++++ Listed records ++++

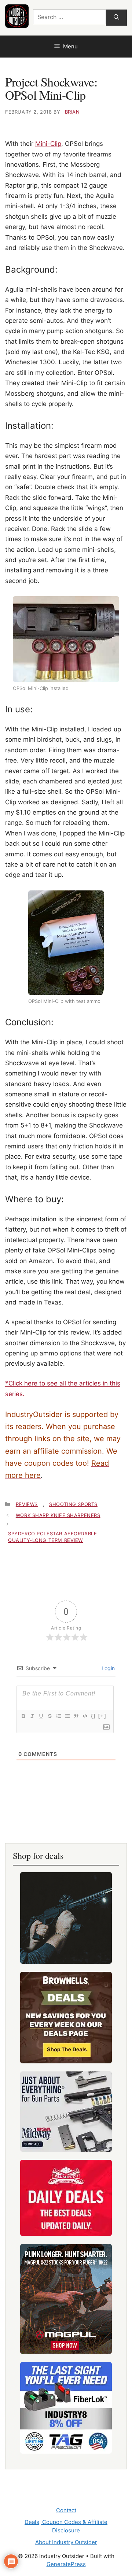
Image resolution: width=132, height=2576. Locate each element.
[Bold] (23, 1716)
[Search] (116, 18)
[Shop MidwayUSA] (66, 2111)
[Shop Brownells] (66, 2017)
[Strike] (49, 1716)
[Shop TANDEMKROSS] (66, 1918)
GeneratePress (66, 2564)
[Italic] (31, 1716)
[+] (102, 1716)
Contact (66, 2510)
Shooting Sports (73, 1504)
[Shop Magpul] (66, 2299)
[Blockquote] (76, 1716)
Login (107, 1668)
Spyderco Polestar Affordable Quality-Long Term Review (52, 1537)
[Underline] (40, 1716)
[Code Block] (84, 1716)
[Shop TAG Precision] (66, 2408)
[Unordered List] (67, 1716)
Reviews (27, 1504)
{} (93, 1716)
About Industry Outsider (66, 2542)
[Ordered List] (58, 1716)
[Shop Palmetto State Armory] (66, 2198)
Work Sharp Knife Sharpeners (58, 1515)
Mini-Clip (48, 143)
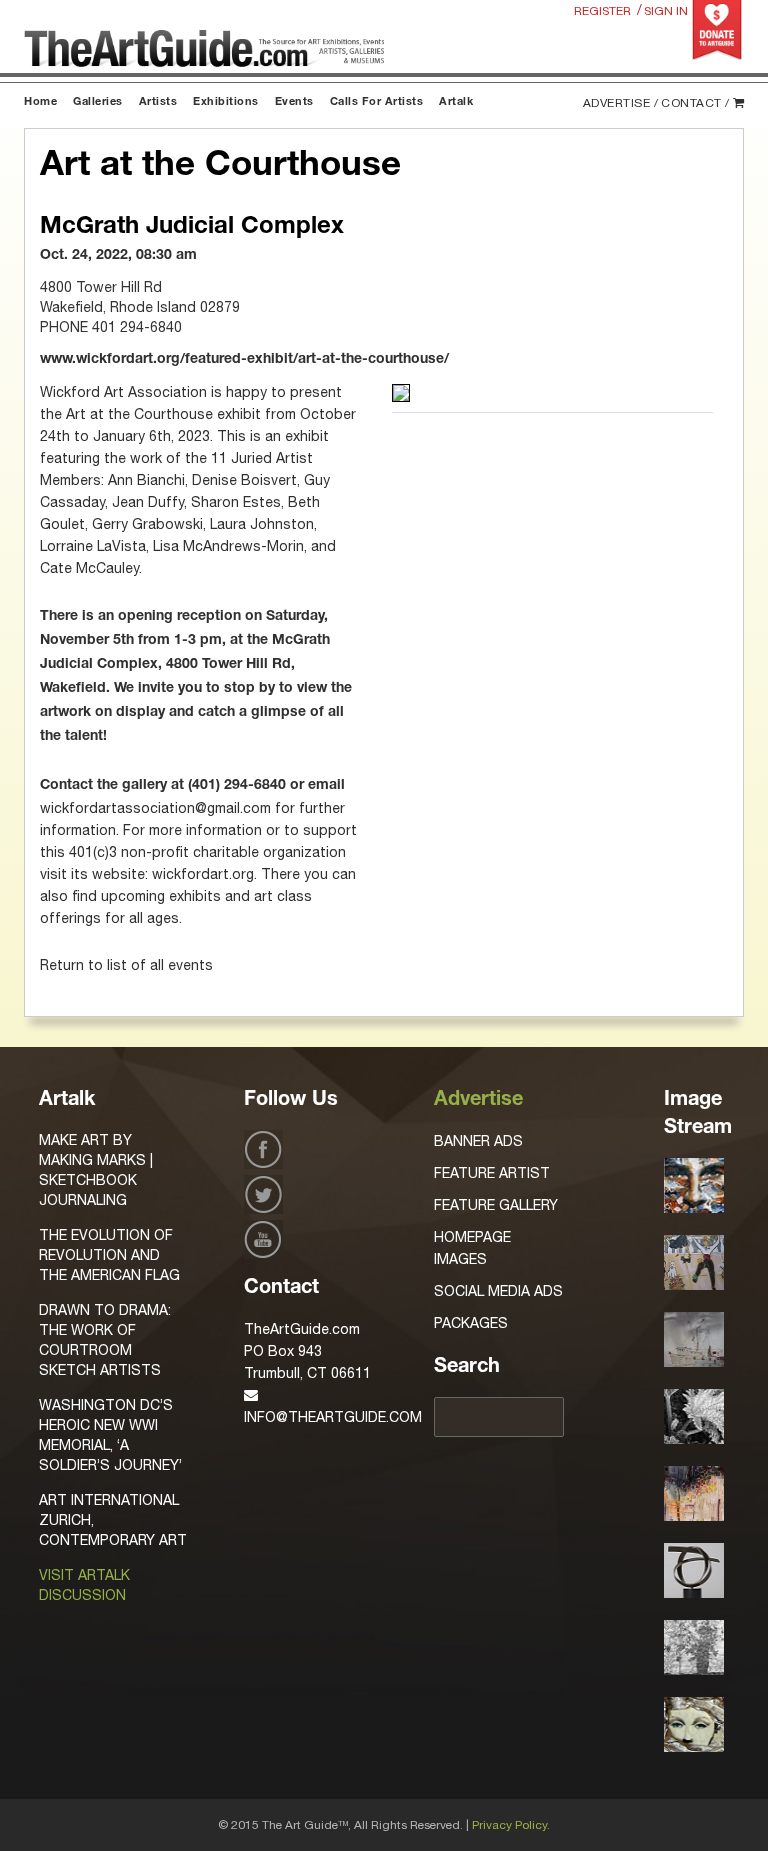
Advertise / (621, 103)
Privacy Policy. (511, 1825)
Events (294, 102)
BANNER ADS (478, 1141)
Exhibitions (226, 102)
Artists (158, 102)
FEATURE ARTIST (492, 1173)
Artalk (456, 102)
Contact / (695, 103)
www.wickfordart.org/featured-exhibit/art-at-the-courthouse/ (244, 360)
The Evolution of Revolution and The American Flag (109, 1255)
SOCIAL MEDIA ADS (498, 1291)
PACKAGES (471, 1323)
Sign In (666, 11)
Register (602, 11)
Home (40, 102)
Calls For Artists (377, 102)
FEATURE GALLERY (496, 1205)
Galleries (98, 102)
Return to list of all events (126, 965)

++++

Exercise instructions: Above are the records; copy them exactly without the pictures.

Written solution:
Image resolution: width=132, height=2576. Locate each element.
[Bold] (23, 1716)
[Search] (116, 18)
[Shop MidwayUSA] (66, 2111)
[Shop Brownells] (66, 2017)
[Strike] (49, 1716)
[Shop TANDEMKROSS] (66, 1918)
GeneratePress (66, 2564)
[Italic] (31, 1716)
[+] (102, 1716)
Contact (66, 2510)
Shooting Sports (73, 1504)
[Shop Magpul] (66, 2299)
[Blockquote] (76, 1716)
Login (107, 1668)
Spyderco Polestar Affordable Quality-Long Term Review (52, 1537)
[Underline] (40, 1716)
[Code Block] (84, 1716)
[Shop TAG Precision] (66, 2408)
[Unordered List] (67, 1716)
Reviews (27, 1504)
{} (93, 1716)
About Industry Outsider (66, 2542)
[Ordered List] (58, 1716)
[Shop Palmetto State Armory] (66, 2198)
Work Sharp Knife Sharpeners (58, 1515)
Mini-Clip (48, 143)
Advertise / (621, 103)
Privacy Policy. (511, 1825)
Events (294, 102)
BANNER ADS (478, 1141)
Exhibitions (226, 102)
Artists (158, 102)
FEATURE ARTIST (492, 1173)
Artalk (456, 102)
Contact / (695, 103)
www.wickfordart.org/featured-exhibit/art-at-the-courthouse/ (244, 360)
The Evolution of Revolution and The American Flag (109, 1255)
SOCIAL MEDIA ADS (498, 1291)
PACKAGES (471, 1323)
Sign In (666, 11)
Register (602, 11)
Home (40, 102)
Calls For Artists (377, 102)
FEATURE GALLERY (496, 1205)
Galleries (98, 102)
Return to list of all events (126, 965)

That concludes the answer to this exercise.